While debate about the exact origin of the virus will continue, a multinational team of top scientists have concluded that Covid-19 appears to be a naturally-occurring disease, and that there is no evidence to support theories that the virus is a man-made bioweapon.
Sen. Cotton’s remarks seemed purposefully aimed at using existing fears to create new fears. Posing vague and open-ended questions about the possibly nefarious origins of Covid-19 to the public is reckless. It also grants unnecessary validity to counter-accusations.
In mid-January, U.S. officials identified a coordinated disinformation campaign involving thousands of Russian-linked social media accounts making near-identical posts claiming that Covid-19 is a biological weapon manufactured by the US Central Intelligence Agency in order to “wage economic war” against China and humiliate the Chinese government. More recently, on March 12, Zhao Lijian, a spokesperson for China’s Ministry of Foreign Affairs, wrote that “it might be the US army who brought the epidemic to Wuhan.”
As leaders exchange accusations, the fundamental, and unaddressed challenge of biological research (and the source of continuing conspiracy theories) is laid bare. Both China and the United States possess the infrastructure and technical expertise to mass-produce biological warfare agents, and both countries have declared ongoing research on deadly pathogens for the purposes of national defense. The United States is known to operate at least 15 such labs, and, according to open source reporting, China has just the one facility at Wuhan. Due to the widely recognized potential for biowarfare activities, the existence of these facilities naturally breeds suspicion. Leaders in these countries should be trying to reduce those suspicions, not exacerbate them.

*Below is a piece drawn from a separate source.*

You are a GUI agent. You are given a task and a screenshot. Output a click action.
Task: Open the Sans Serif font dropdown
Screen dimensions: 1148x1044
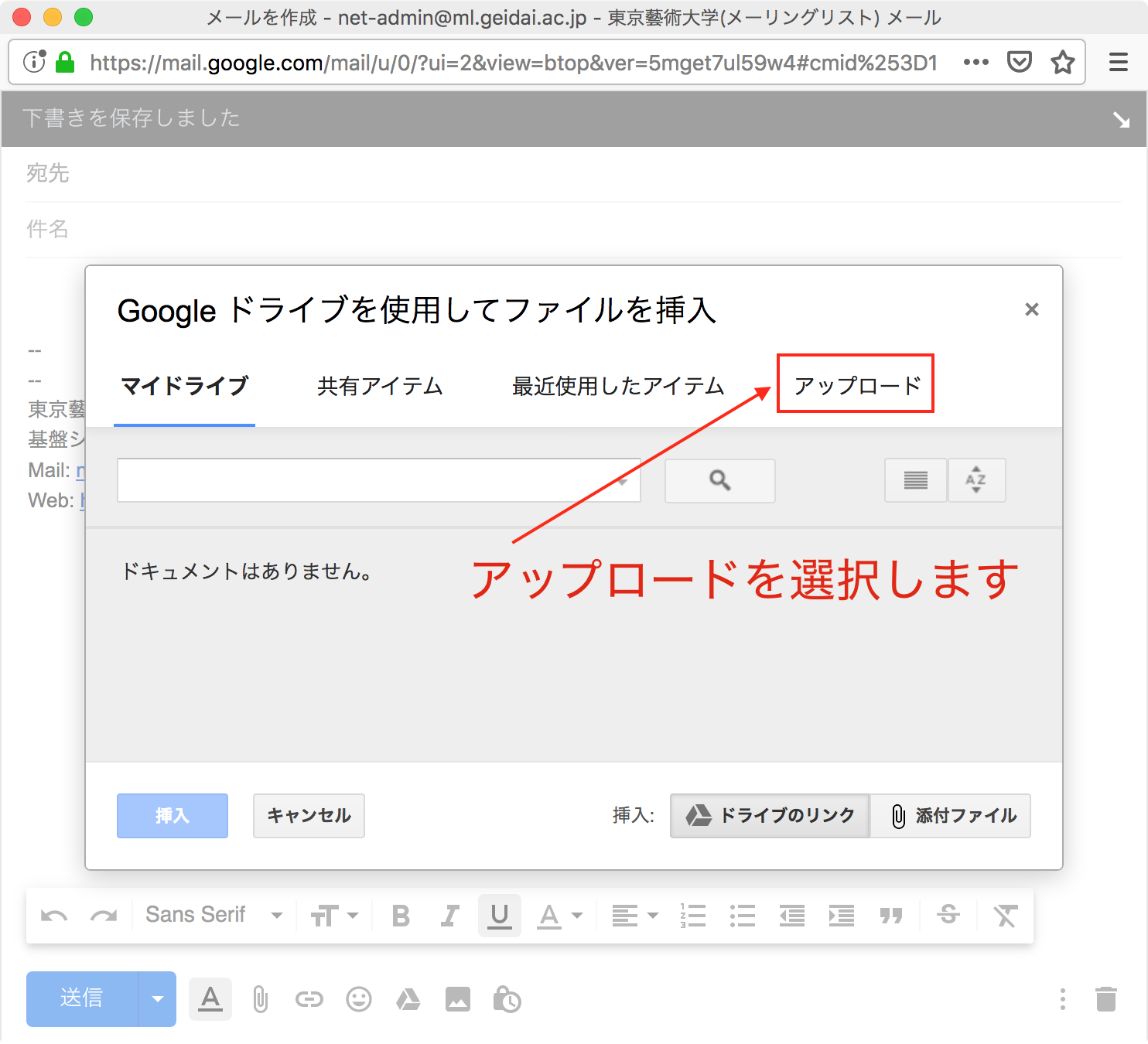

Pointing fingers will do nothing to stop the spread of Covid-19. Even if the governments of China and Russia continue to peddle false conspiracies, the United States should not follow suit. An effective global response to this pandemic will rely upon disciplined cooperation between and among nations. The United States should strive to be a leader — not an antagonist — in that process.
Weakened from the outset by eroding confidence in public health authorities and a neglected response system, efforts to combat the domestic spread of coronavirus demand that our national leaders unify and provide Americans with information that helps them moderate their fears and adapt to countermeasures necessary to fight against the disease. Disseminating unsubstantiated claims that Covid-19 is a Chinese bioweapon serves neither objective, and threatens to divert attention away from areas where it is urgently needed to address the ongoing public health crisis.
Once the Covid-19 crisis has come under a greater measure of control, the United States should undertake a comprehensive review of its National Biodefense Strategy. The review should focus on the strategies that proved effective, those that need to be strengthened, and those that need to be abandoned. Among other major considerations, this review should seek ways to better counteract disinformation about both naturally-occurring and man-made biological threats in the future. At the core of this effort should be a renewed push to increase transparency surrounding both biodefense programs and the biotech industry. Such an endeavor could also reinvigorate attempts to create a comprehensive verification regime for the Biological Weapons Convention. It is through positive efforts like these, rather than scapegoating and unsubstantiated accusations, that we will better manage the next global health crisis.